Vulnerability carried me through my years as a teacher when I was able to make space for so many scared, scarred kids and, years later, their scared, scarred parents. In those years when I was in and out of college and in and out of the bottle, I worked in kitchens, in the trades, I even worked for Habitat for Humanity of Greater Charlottesville as an Americorps*VISTA (speaking of people showing up for me and believing in me when I had no reason for them to do so...).


Want to know a heavy secret I have carried with me since those years? For the longest time I regretted them. Considered them wasted years. But, they lead me to poetry. Poetry led me through college, all around the U.S., to graduate school (fully paid for by a fellowship) and to my wife, the pure-hearted and loveliest Joni Lee.
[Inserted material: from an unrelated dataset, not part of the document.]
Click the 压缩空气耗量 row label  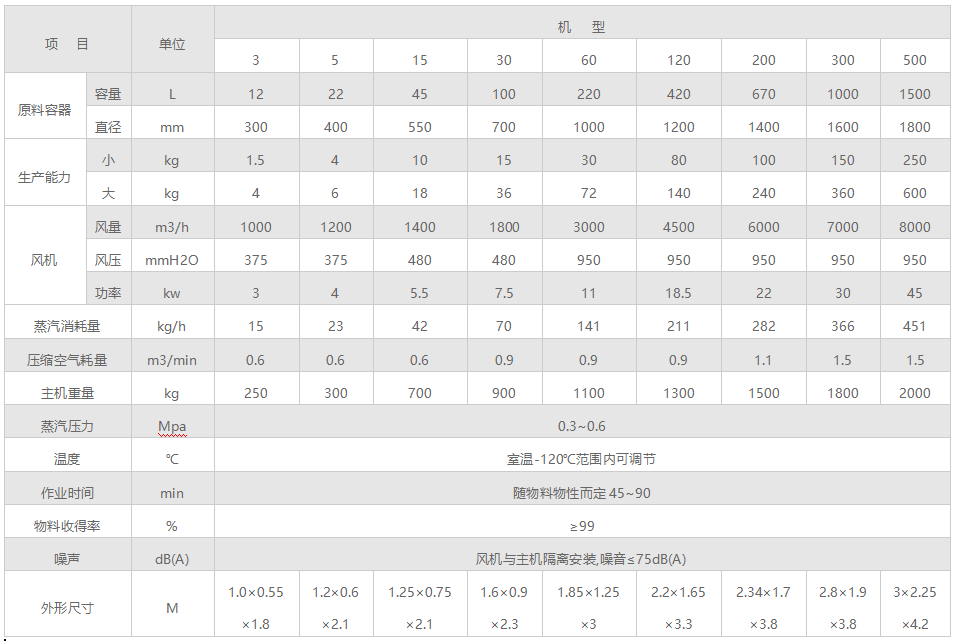pos(67,360)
My reason for being. She gave me my beautiful boys. They led us to our first true home. All this is supported by my being brave enough and vulnerable enough to believe I belong in a place like Lawrence, living this good life, working an amazing job at The University of Kansas.


You know what else? Check out this picture:

It might not look like much: just a guy taking a selfie in front of his very midwestern house. But what I want you to see are some of the skills I learned while bouncing in and out of roughly four colleges on the way to my BA. In this instance: installing hardscapes (just those light-colored timbers here), installing a weed barrier, mulching, etc.


To date my wife Joni and I have repainted almost all the inside of the house, nearly restored the lawn, installed several garden boxes, installed several mulched beds and new plantings, updated fixtures, updated trim, built rolling garage shelving from raw lumber and on and on and on. I learned my share during those "wasted years." And I'm still married with kids, working a great job... And I've had my adventures besides.


And, you know what? I have saved thousands and thousands of dollars thanks to the skills I acquired during those "wasted years."

And, you know what? I have saved thousands and thousands of dollars thanks to the skills I acquired during those "wasted years."


This is what I tell those parents. Or, at least a shortened version. More often than not, their shoulders drop a little. They smile. They maybe let slip a little sigh of relief. It's going to be okay.


And that's the truth. It will be hard. But it will be worth it. It is going to be okay.